# Start of PASSAGE

I have never really ever entertained the idea of the so-called 'vanity plates' for my car. While the extra cost of them is certainly a factor, I think my reluctance is more the idea that I wouldn't want to carry a particular message trailing behind me for such a long time. I am not sure I could choose wisely enough for such a commitment to a phrase.

But if by some chance I did choose to get these license plates, I might use the short hand version of a phrase that plays a significant role in telling the story in the movie 'Australia'. I am a little behind in my movie watching and just got around to watching this film the other night. Centered around the relationship of an English woman who moves to Australia and a young aboriginal boy, it is a sweeping tale of love and the pursuit of justice. As the woman learns the ways of the aboriginal people so oppressed by the whites, the young boy says to her: "I sing you to me." as a way of letting her know that wherever he goes, wherever she goes, when they need each other most, he will sing and they will find each other. As the film goes on, as she grows in her understanding, when he says these words, her response becomes: "And I will hear you."

These words have become ingrained in my psyche since seeing this film. Aren't they words we want to say and have said to us by so many? Parents want to know that somehow they can continue a deep connection even as the ones they held dear and watched grow travel far away to adventures of their own. "I sing you to me." Partners who watch loved ones leave to serve our country in dangerous places hold these words on their lips, in their hearts. "I sing you to me." Elders in places unfamiliar, lonely for the walls, furniture and artifacts that created their homes, hum these words to friends and family. "I sing you to me."  So many songs reaching out to be heard, connecting one person to another.

In 'Australia',this heart song taught by a small, brown boy to a powerful, white woman represents, I believe, the hope we all have. Someplace, somewhere, somehow, someone is singing a tune so rich and so deep that we will hear it and be found by it. In my imagination, I hear the Holy One's quiet yet distinct hum calling to each of us: "I sing you to me." And through dark days and days of great joy, through fear and trembling and rich laughter, over moments and sometimes decades, each of us will answer:"And I will hear you."

My license plates come due in October. Come winter if you notice a car carrying the message 'ISNGU2ME' that might be me. I hope to be heard.

# End of PASSAGE
# Start of GIVEN RECORDS

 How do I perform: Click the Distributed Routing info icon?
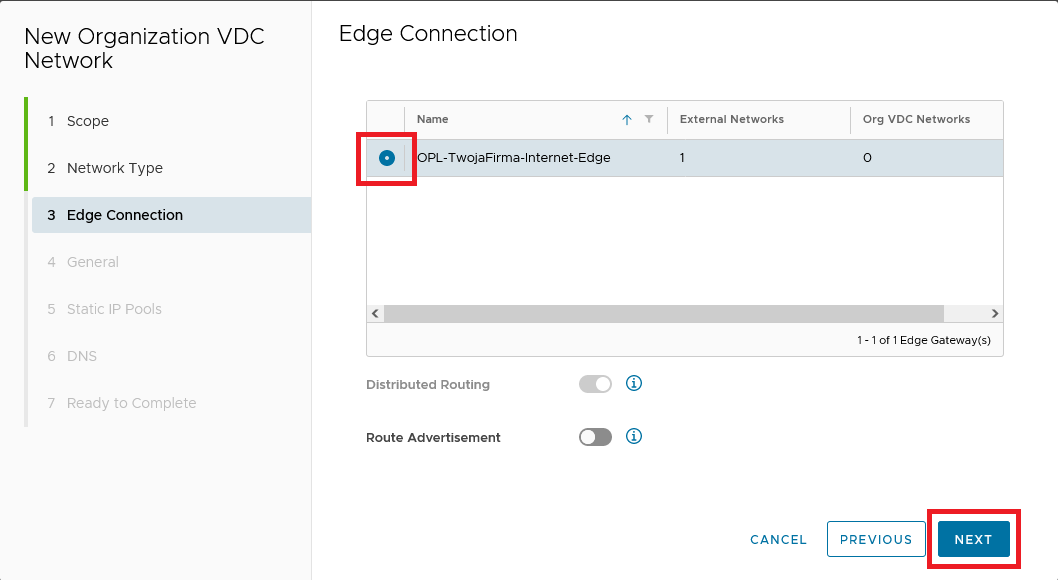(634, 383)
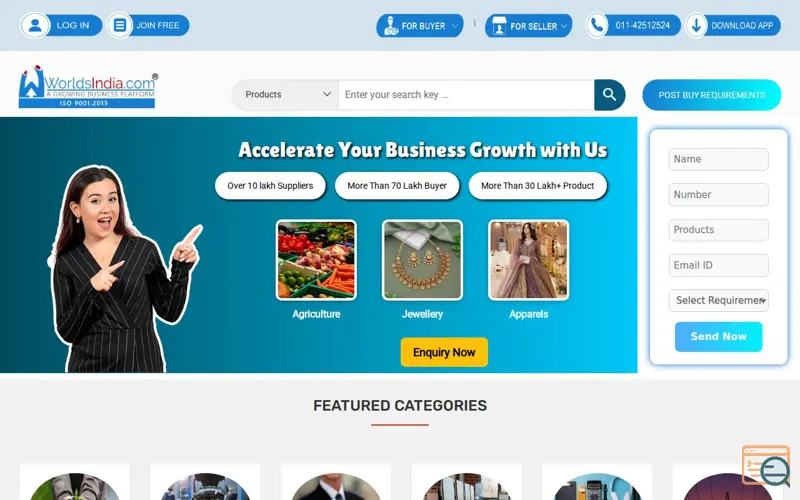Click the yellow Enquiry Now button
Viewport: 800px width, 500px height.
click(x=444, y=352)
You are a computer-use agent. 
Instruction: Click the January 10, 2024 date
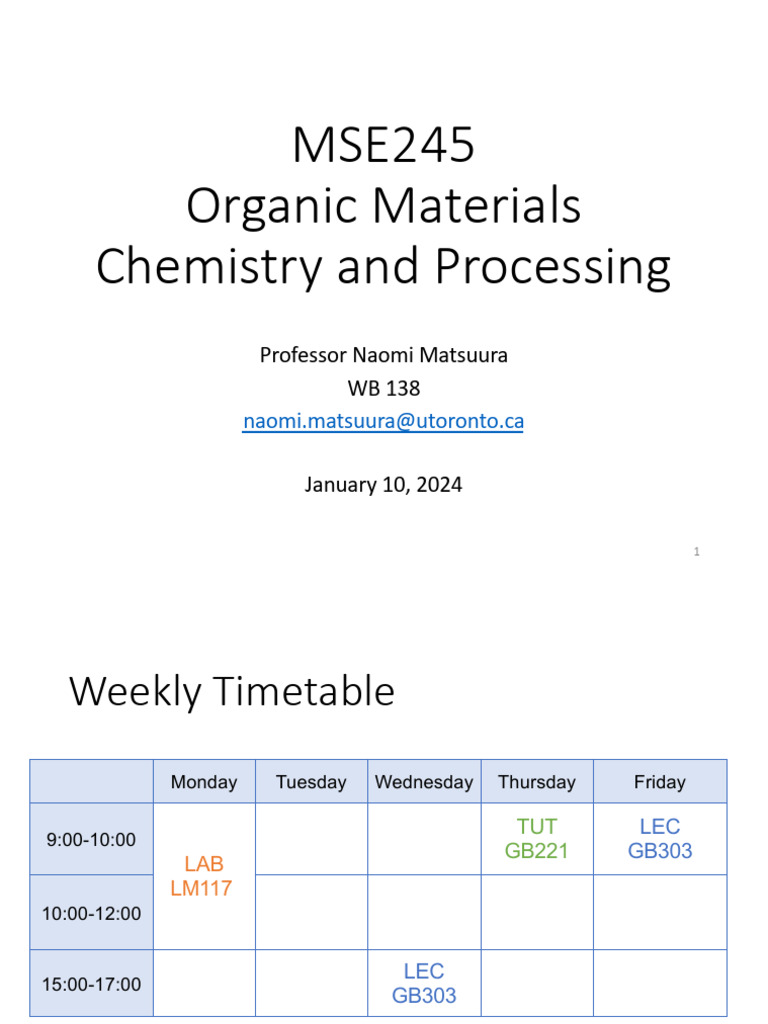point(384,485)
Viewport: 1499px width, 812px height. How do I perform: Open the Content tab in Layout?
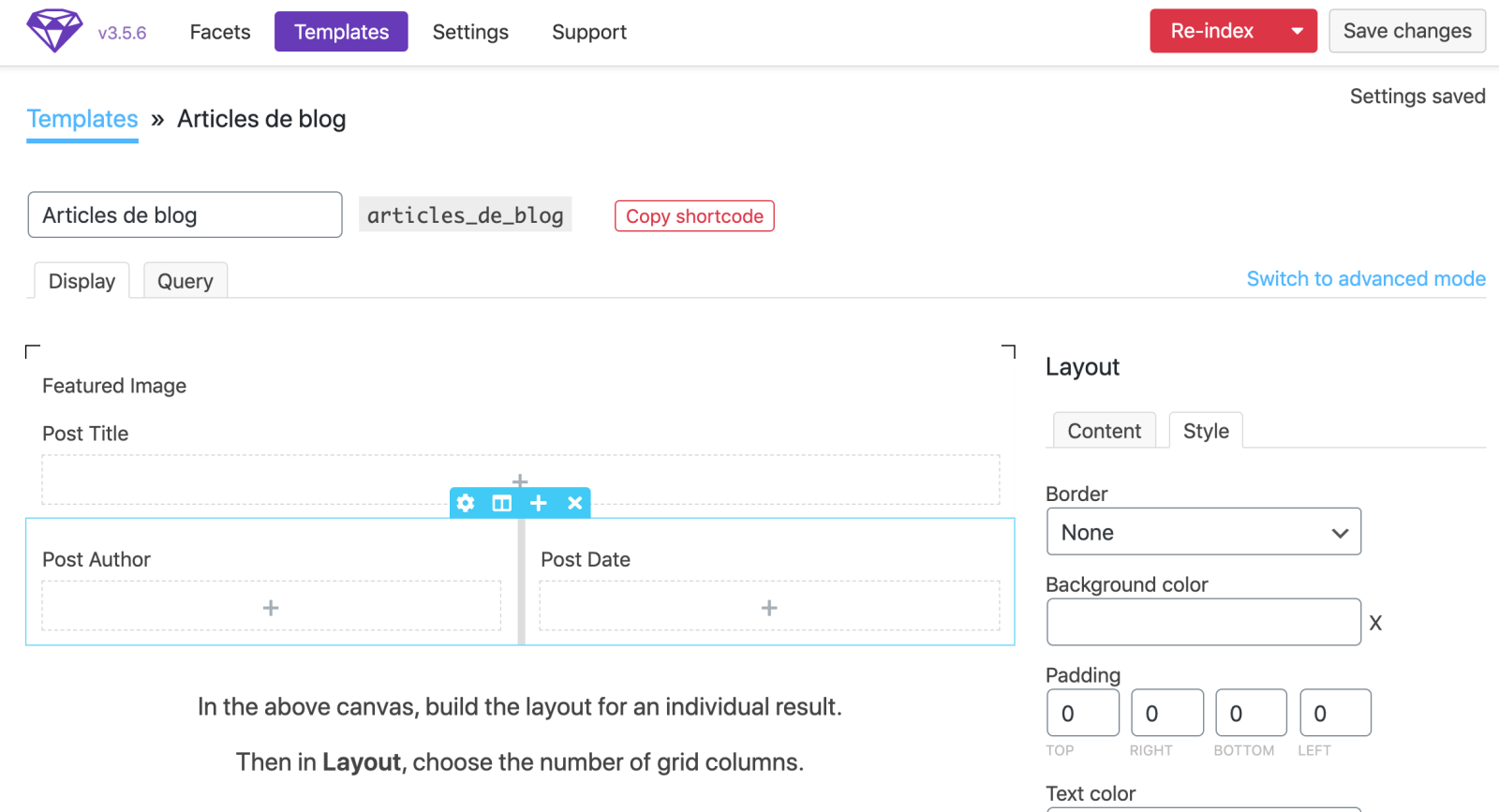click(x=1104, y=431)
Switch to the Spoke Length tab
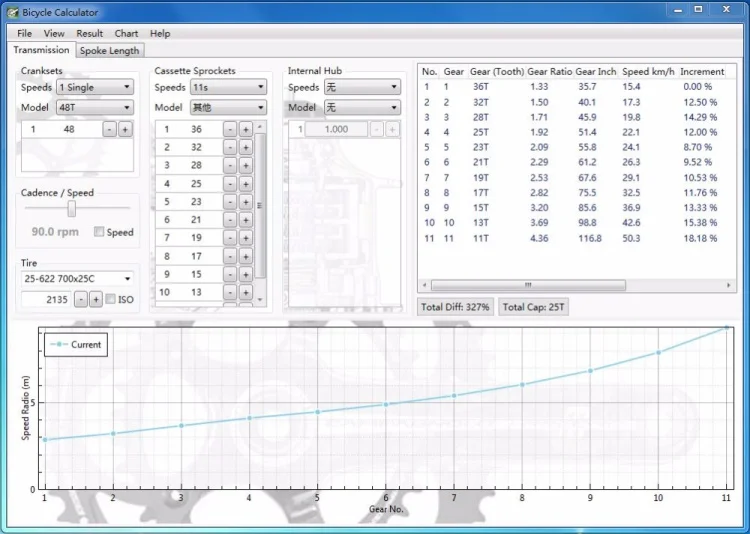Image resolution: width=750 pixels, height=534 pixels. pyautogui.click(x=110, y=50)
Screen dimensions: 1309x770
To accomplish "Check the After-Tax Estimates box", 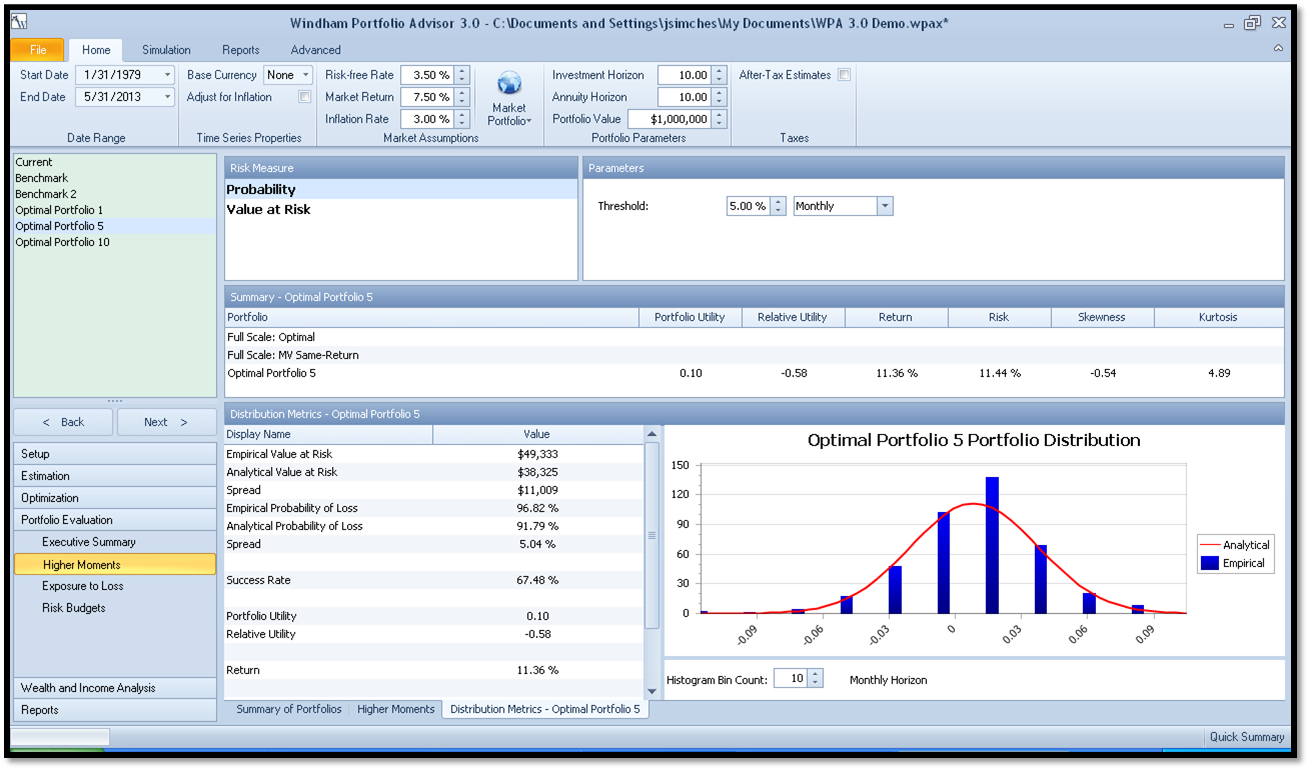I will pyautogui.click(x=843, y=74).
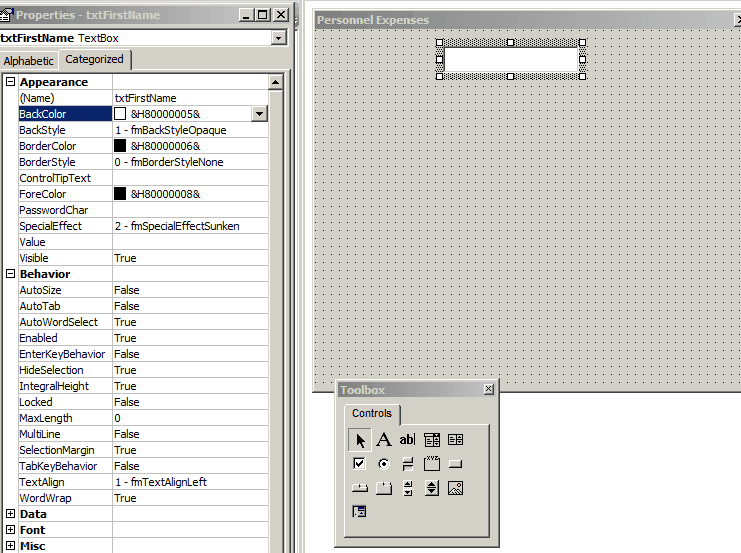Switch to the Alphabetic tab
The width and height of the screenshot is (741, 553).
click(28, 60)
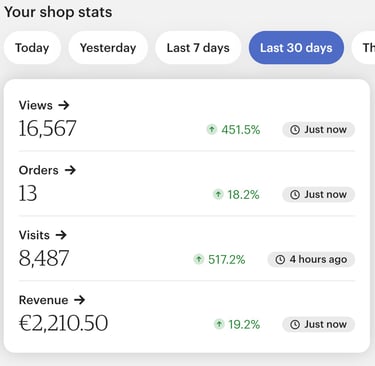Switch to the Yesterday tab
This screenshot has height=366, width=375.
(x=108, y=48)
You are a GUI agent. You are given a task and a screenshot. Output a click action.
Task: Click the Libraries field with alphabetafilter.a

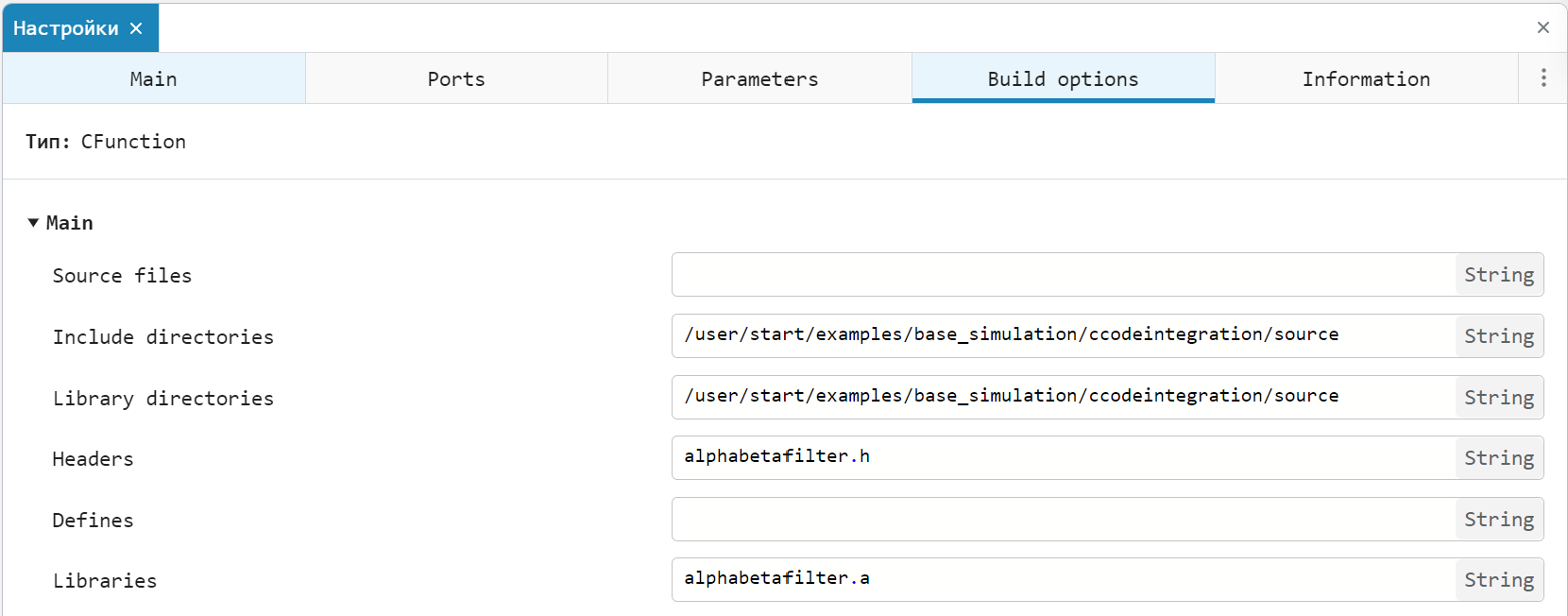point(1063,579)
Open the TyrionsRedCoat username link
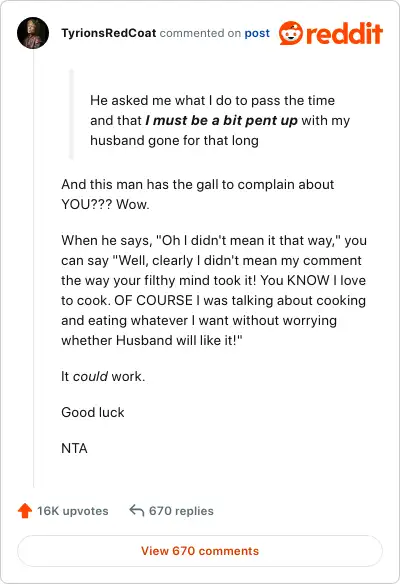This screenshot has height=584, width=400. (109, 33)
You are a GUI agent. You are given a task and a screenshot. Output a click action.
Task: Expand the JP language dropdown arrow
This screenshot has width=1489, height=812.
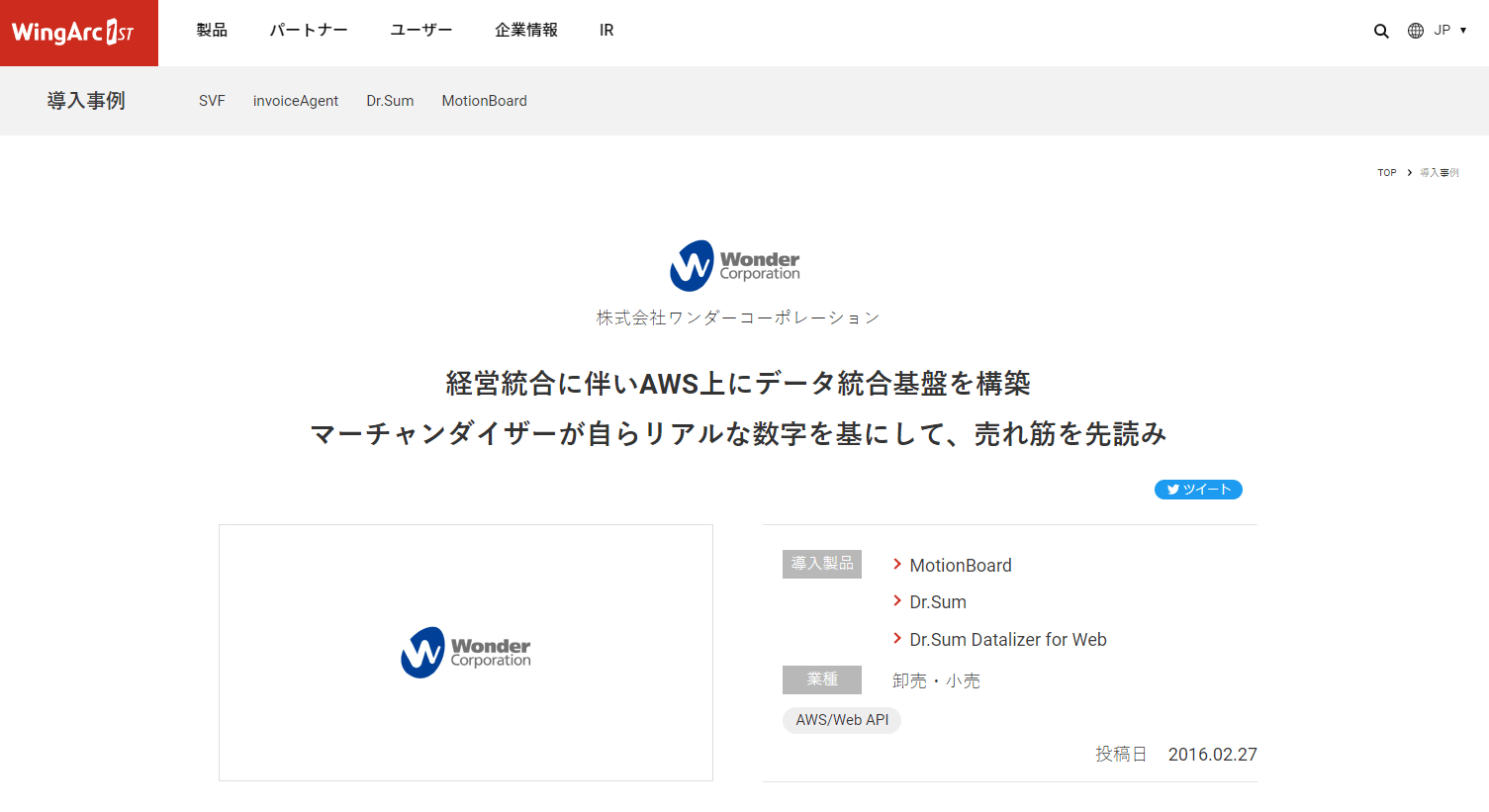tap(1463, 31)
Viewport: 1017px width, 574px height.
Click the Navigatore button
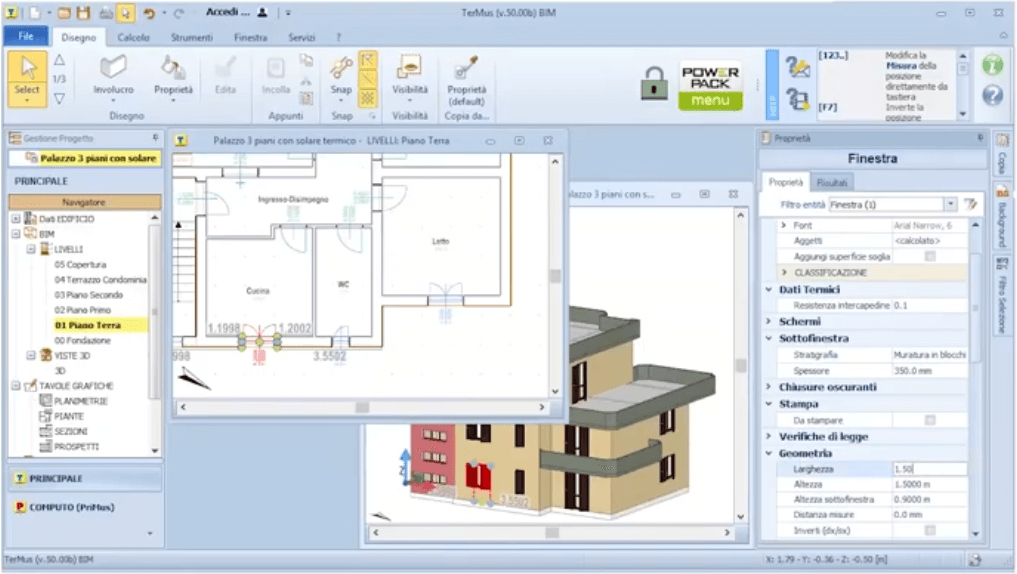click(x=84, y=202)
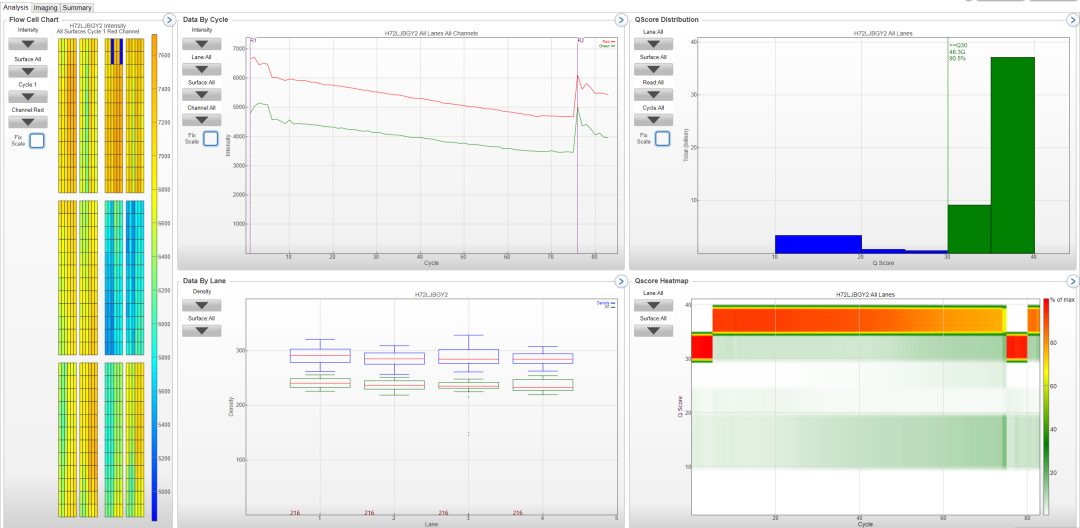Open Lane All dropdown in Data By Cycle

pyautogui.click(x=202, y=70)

# End of GIVEN RECORDS

PARTS OF THE EXERCISE
1. List the groups of people the passage describes as holding or humming the words "I sing you to me."
2. Answer these questions from the passage, one per line:
(a) Who are the two central characters in the movie's story?
(b) In what month do the writer's license plates come due?
(c) What message might appear on the writer's plates?
3. Reproduce the part of the passage that opens with the words containing "In 'Australia',this heart" and closes with "to be heard.".

ANSWERS PROVIDED
1.
Parents whose children travel far away to adventures of their own
Partners who watch loved ones leave to serve the country in dangerous places
Elders in unfamiliar places, lonely for the things that made their homes

2.
(a) An English woman who moves to Australia and a young aboriginal boy
(b) October
(c) 'ISNGU2ME'

3.
In 'Australia',this heart song taught by a small, brown boy to a powerful, white woman represents, I believe, the hope we all have. Someplace, somewhere, somehow, someone is singing a tune so rich and so deep that we will hear it and be found by it. In my imagination, I hear the Holy One's quiet yet distinct hum calling to each of us: "I sing you to me." And through dark days and days of great joy, through fear and trembling and rich laughter, over moments and sometimes decades, each of us will answer:"And I will hear you."

My license plates come due in October. Come winter if you notice a car carrying the message 'ISNGU2ME' that might be me. I hope to be heard.